There are then several approaches one can then take.  One, is to use Google Cloud SQL – which is not horrendously expensive and I believe can be used for multiple apps for a single instantiation of the API.  Another is to use alternative forum techs, such as fofou, and another which I discovered recently, gforum, though that comes with a user-advisory regarding its hunger for user information via the widget for user logon.  But otherwise relatively promising.  So I am currently looking at defanging that particular piece of code.  For the adventurous/curious, the googlecode repository is here: http://code.google.com/p/gforum/source/checkout .

The third approach is to somehow solve the NoSQL many to many field problem and then incorporate that into django-nonrel.  Apparently this is one of those ‘untouchable’ or overly-ambitious problems in the area of computer science.  But apparently it is possible to solve the problem (although the answer is currently not open-sourced) as per this announcement here (quite recent too, September 2012): http://fatfractal.com/prod/joins-and-nosql/:

I’m an engineer and not usually given to making sweeping statements like, “we’ve solved the many-to-many relationships problem for NoSQL;” but in this case, I hope you’ll agree, it’s merited.

FatFractal are another engine like GAE.  Apparently the engine solves the problem prior to loading to a NoSQL database which I presume is something like MongoDB, such as app engine uses.  Regardless, simply knowing that the problem can be solved wins half the battle.  Indeed, if FatFractal’s claim is true, the fact that the problem is not impossible means that presumably it is only a matter of time before it is independently discovered how to do so, and the knowledge becomes public domain – and thereby applicable to the current django-nonrel distribution / github project (currently at version 1.5 development, 1.4 stable), here: https://github.com/django-nonrel/django/tree/nonrel-1.5-beta .

But until this happens, for me, and other non-experts like myself, I think the best strategy is to use alternative technologies to django (as above) to work on specific applications, since the biggest advantage to django (apart from the built in admin) is the pluggability of components (like ruby-on-rails), and more or less everything breaks and therefore needs to be rewritten (if the data models allow such) for app engine.  Consequently one might as well use web2py which is fully supported.  Although I’d certainly like to learn a bit more about how SQL and noSQL model data ; if nothing else, this would be quite instructive.

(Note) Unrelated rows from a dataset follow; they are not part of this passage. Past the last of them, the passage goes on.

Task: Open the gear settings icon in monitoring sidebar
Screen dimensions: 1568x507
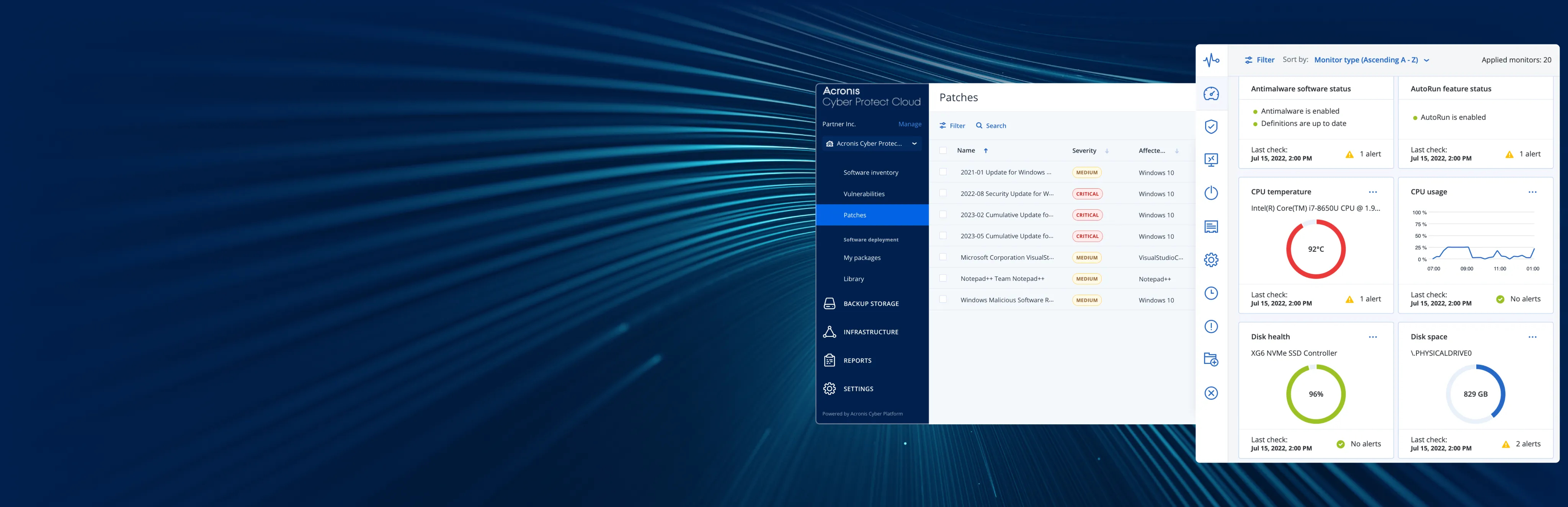Action: tap(1211, 260)
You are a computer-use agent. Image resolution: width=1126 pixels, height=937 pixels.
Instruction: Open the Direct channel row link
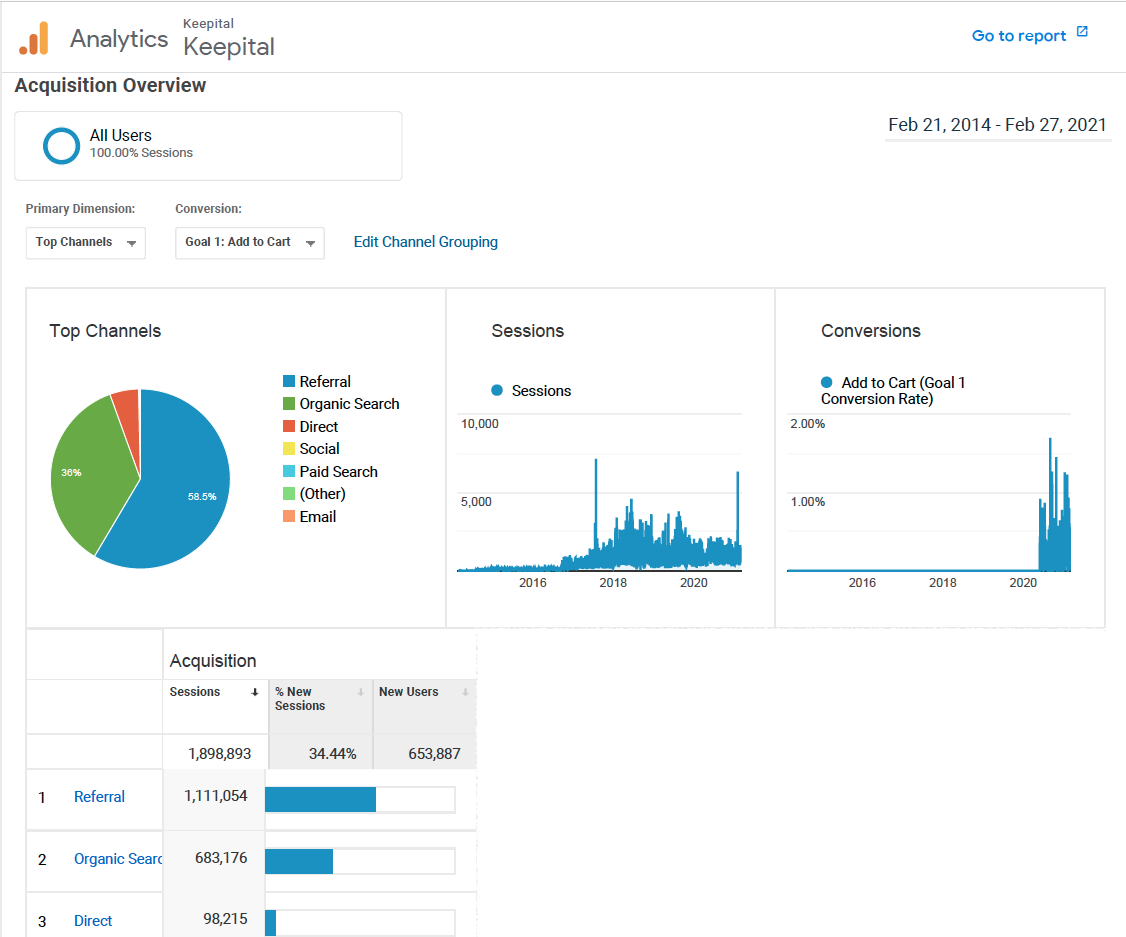(93, 921)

As to the question – why NoSQL, if it makes joins so abominably difficult?  The quick answer – speed.  NoSQL is a stripped down version of SQL, and is therefore faster and more horizontally scalable (apparently) so more suited to use with applications / services that need colossal amounts of data (eg, location specific information, weather data).  SQL is slower and does not scale as well, so is more suitable to applications where the data is somewhat more limited, but more highly interwoven and connected (eg, forums, blogs).

dotCloud is going OpenSource

April 13, 2013

Hi folks,

I have now moved my blog to this location, since dotCloud’s Sandbox mode is now moving to an OpenSource implementation, which I have to say is quite commendable of the chaps.  Since I can’t currently afford to maintain my own servers on a 24/7 basis, I consider this an affordable low maintenance solution.

However this does lead me to become more motivated in order to actually build a live application on dotCloud that meets their desired criteria: “Our core competency is and will continue to be the operation and support of large-scale cloud services, for tens of millions of visitors, 24 hours a day, every day.”  Certainly something to aim for!  I’m not entirely certain the nature of a service that I would like to build, but, while I’m casually brainstorming:

  • it could be a service for building rooms for online collaboration, via manyuser-video conferencing, leveraging off TokBox; I would charge some nominal (small) fee for the service on an hourly basis, and then pay TokBox a portion of the take – since TokBox is fairly cheap (I think $200 / 250 for the first 75000 hours of usage per month total), this doesn’t seem like a poor strategy.
  • an online wiki.  Running on mediaWiki, I could host a not for profit specialist wiki focusing on some area that wikipedia might not focus on in the depth that I might like – eg a research wiki.
  • a forum registration service.  Running multiple user forums, the profit model would be advertising revenue and banner space.
  • a game.  I had difficulties with doing this before, however, in terms of where I wanted to take it.
  • an online provider of digital course content that I create, or
  • a provider for MOOCs (massive open online course) that simplifies the process of creating an online network of materials for students to use in their courses.

My impression is that the first and third points are probably the ones I’m most likely to want to try.  And the third would probably be the best to get started with.

The first step to enact the forum idea in particular might to consider Django as the technology to approach the matter.  I know that the lightbird tutorials cover forums in this respect, so I would not be starting from scratch.  It would then be simply a matter of extending / abstracting away from a single forum to creating a database of forums.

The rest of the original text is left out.